WHAT IS REQUIRED:
Repeat the records verbatim and leave the pictures out of your copy.

(Stored data)
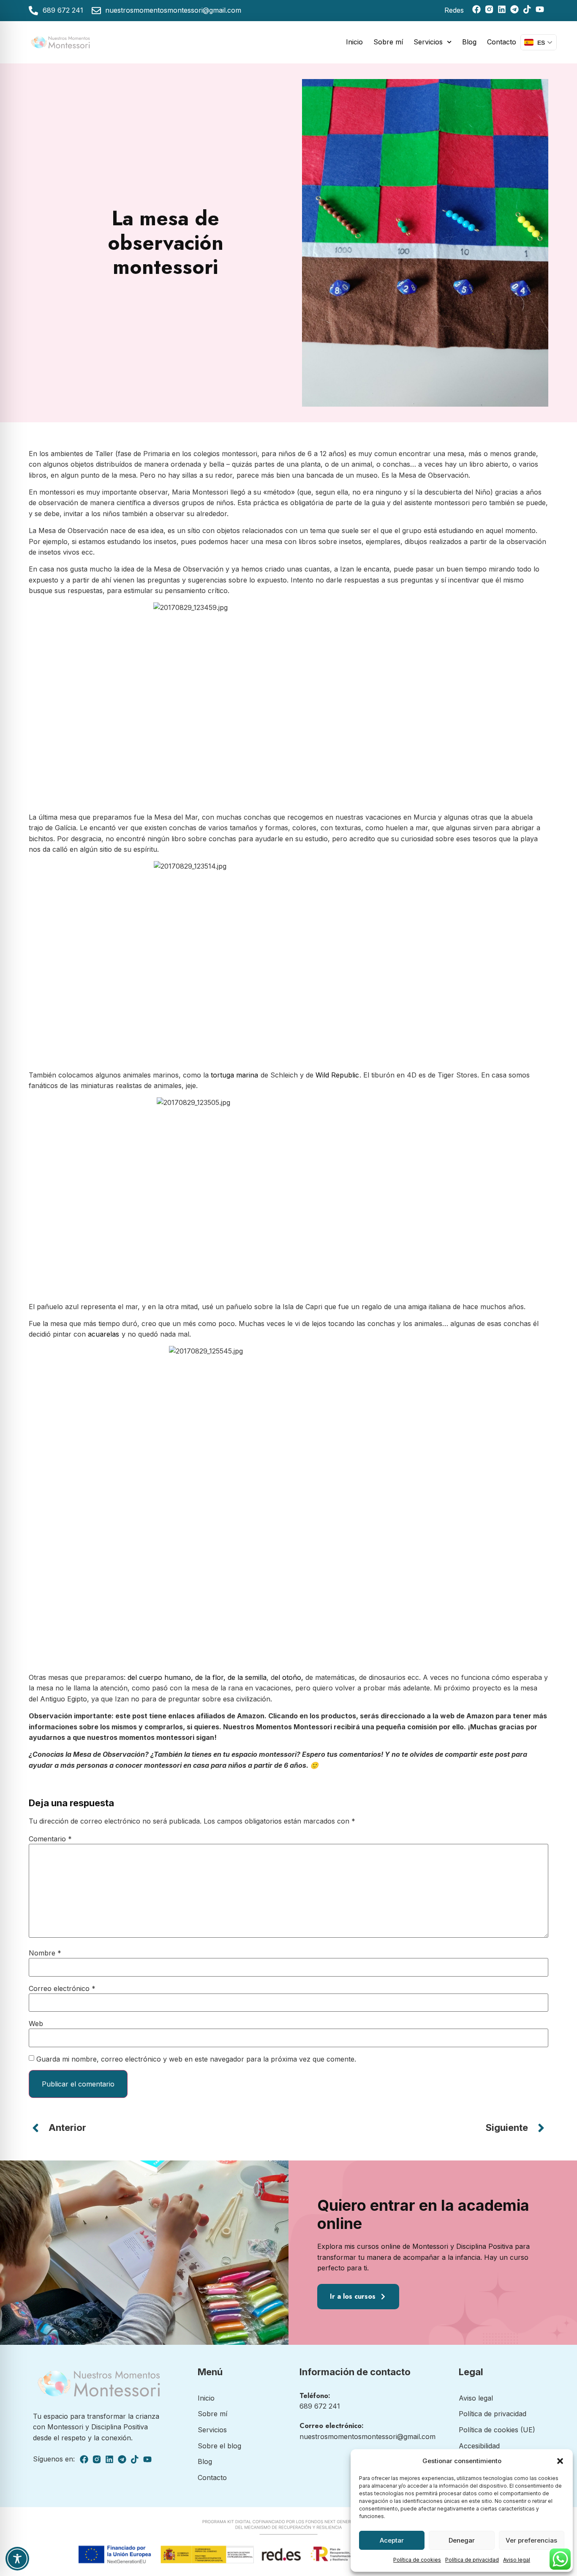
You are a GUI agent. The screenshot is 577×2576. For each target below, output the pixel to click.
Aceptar (392, 2540)
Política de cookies (417, 2560)
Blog (469, 42)
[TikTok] (527, 9)
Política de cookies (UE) (497, 2430)
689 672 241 (319, 2406)
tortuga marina (234, 1075)
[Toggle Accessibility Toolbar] (17, 2559)
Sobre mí (388, 42)
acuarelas (103, 1334)
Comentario (50, 1838)
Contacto (501, 42)
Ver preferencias (531, 2540)
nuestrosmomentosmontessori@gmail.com (367, 2436)
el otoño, (289, 1677)
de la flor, (211, 1677)
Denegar (462, 2540)
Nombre (45, 1953)
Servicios (428, 42)
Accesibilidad (479, 2446)
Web (36, 2023)
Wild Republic (337, 1075)
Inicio (354, 42)
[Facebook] (476, 9)
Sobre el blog (219, 2446)
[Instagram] (489, 9)
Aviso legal (516, 2560)
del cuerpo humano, (160, 1677)
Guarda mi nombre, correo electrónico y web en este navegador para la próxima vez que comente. (196, 2059)
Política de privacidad (472, 2560)
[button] (560, 2461)
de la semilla (247, 1677)
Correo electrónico (62, 1988)
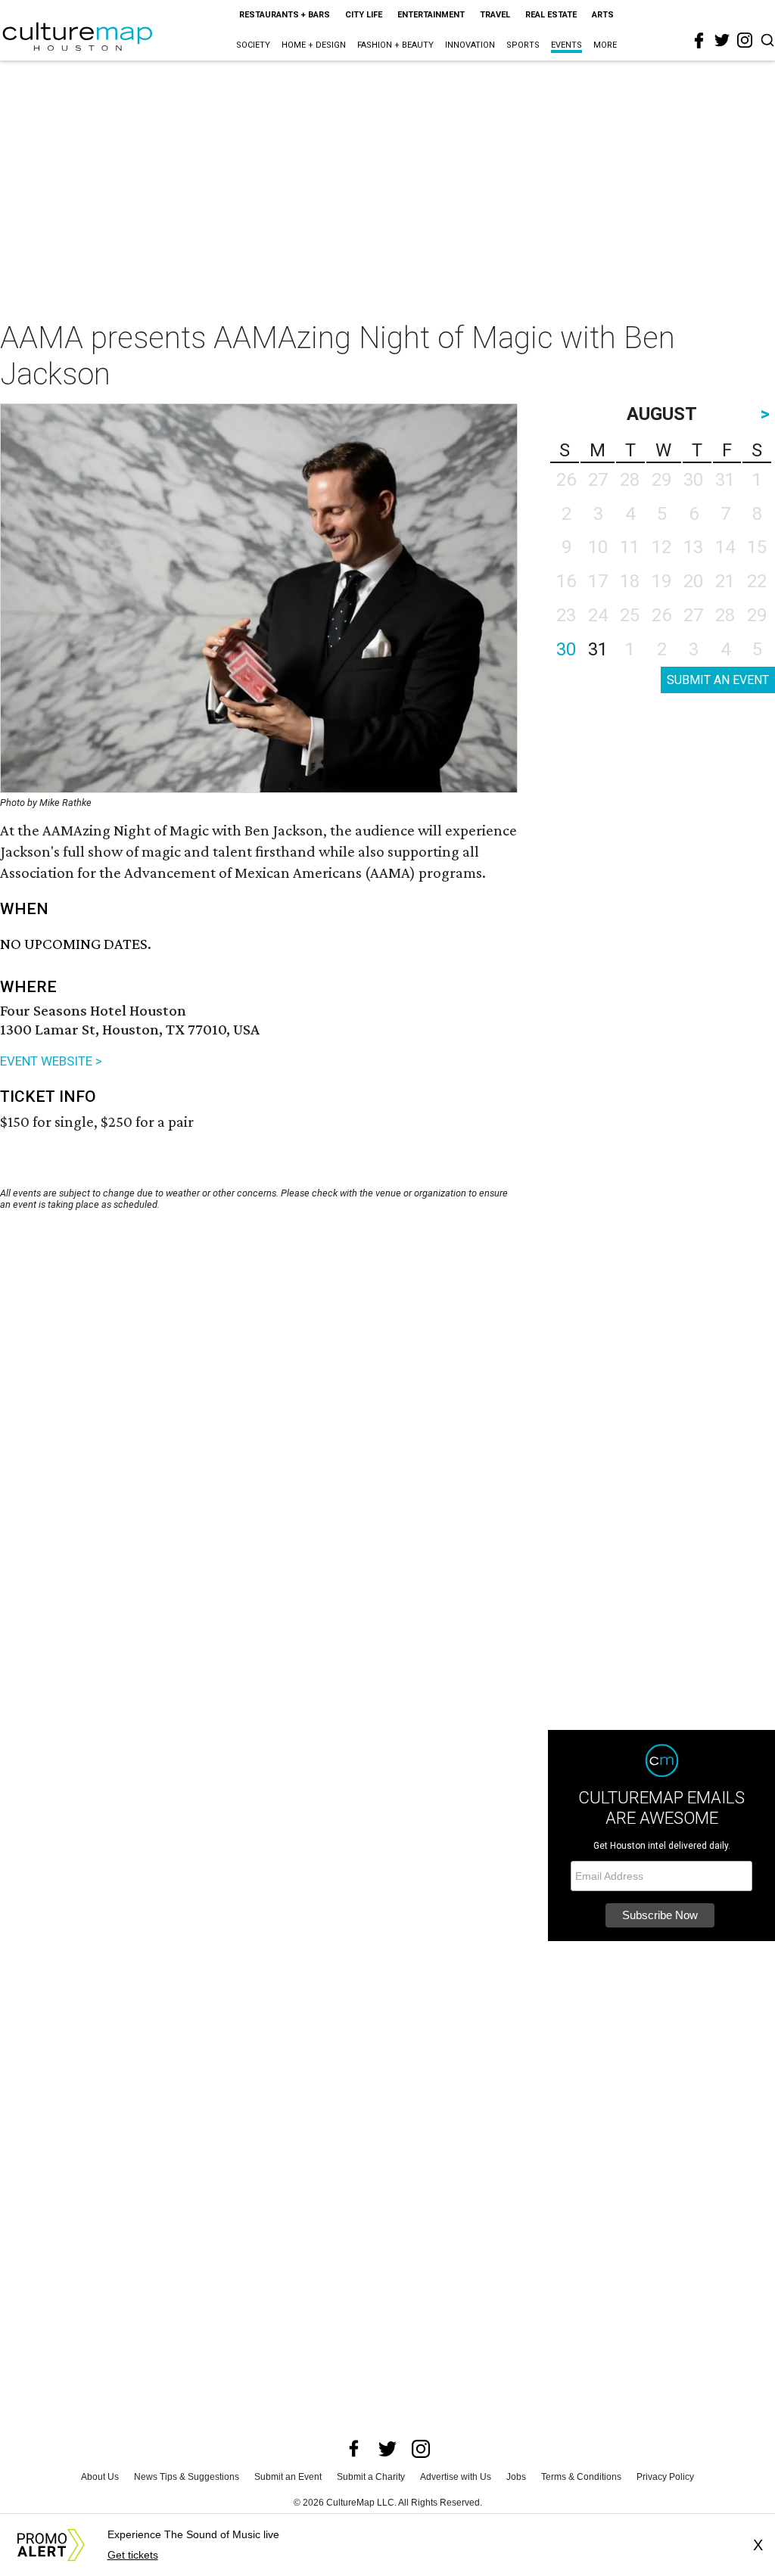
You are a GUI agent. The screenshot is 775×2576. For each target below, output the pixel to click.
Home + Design (314, 45)
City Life (363, 15)
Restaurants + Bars (284, 15)
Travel (495, 15)
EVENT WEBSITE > (51, 1061)
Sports (523, 45)
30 (566, 649)
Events (566, 45)
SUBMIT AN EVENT (718, 680)
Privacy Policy (665, 2477)
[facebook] (699, 41)
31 (598, 649)
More (605, 45)
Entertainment (431, 15)
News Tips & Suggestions (186, 2477)
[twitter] (722, 40)
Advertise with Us (455, 2477)
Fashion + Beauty (395, 45)
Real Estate (551, 15)
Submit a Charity (371, 2477)
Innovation (470, 45)
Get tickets (132, 2555)
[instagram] (744, 40)
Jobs (516, 2477)
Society (253, 45)
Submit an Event (288, 2477)
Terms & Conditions (581, 2477)
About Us (100, 2477)
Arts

ANSWER FOR THE TASK:
You are a GUI agent. The screenshot is 577×2576. For each target below, output the pixel to click.
Aceptar (392, 2540)
Política de cookies (417, 2560)
Blog (469, 42)
[TikTok] (527, 9)
Política de cookies (UE) (497, 2430)
689 672 241 (319, 2406)
tortuga marina (234, 1075)
[Toggle Accessibility Toolbar] (17, 2559)
Sobre mí (388, 42)
acuarelas (103, 1334)
Comentario (50, 1838)
Contacto (501, 42)
Ver preferencias (531, 2540)
nuestrosmomentosmontessori@gmail.com (367, 2436)
el otoño, (289, 1677)
de la flor, (211, 1677)
Denegar (462, 2540)
Nombre (45, 1953)
Servicios (428, 42)
Accesibilidad (479, 2446)
Web (36, 2023)
Wild Republic (337, 1075)
Inicio (354, 42)
[Facebook] (476, 9)
Sobre el blog (219, 2446)
[Instagram] (489, 9)
Aviso legal (516, 2560)
del cuerpo humano, (160, 1677)
Guarda mi nombre, correo electrónico y web en este navegador para la próxima vez que comente. (196, 2059)
Política de privacidad (472, 2560)
[button] (560, 2461)
de la semilla (247, 1677)
Correo electrónico (62, 1988)
You are a GUI agent. The screenshot is 775×2576. For each target below, output the pixel to click.
Home + Design (314, 45)
City Life (363, 15)
Restaurants + Bars (284, 15)
Travel (495, 15)
EVENT WEBSITE > (51, 1061)
Sports (523, 45)
30 (566, 649)
Events (566, 45)
SUBMIT AN EVENT (718, 680)
Privacy Policy (665, 2477)
[facebook] (699, 41)
31 (598, 649)
More (605, 45)
Entertainment (431, 15)
News Tips & Suggestions (186, 2477)
[twitter] (722, 40)
Advertise with Us (455, 2477)
Fashion + Beauty (395, 45)
Real Estate (551, 15)
Submit a Charity (371, 2477)
Innovation (470, 45)
Get tickets (132, 2555)
[instagram] (744, 40)
Jobs (516, 2477)
Society (253, 45)
Submit an Event (288, 2477)
Terms & Conditions (581, 2477)
About Us (100, 2477)
Arts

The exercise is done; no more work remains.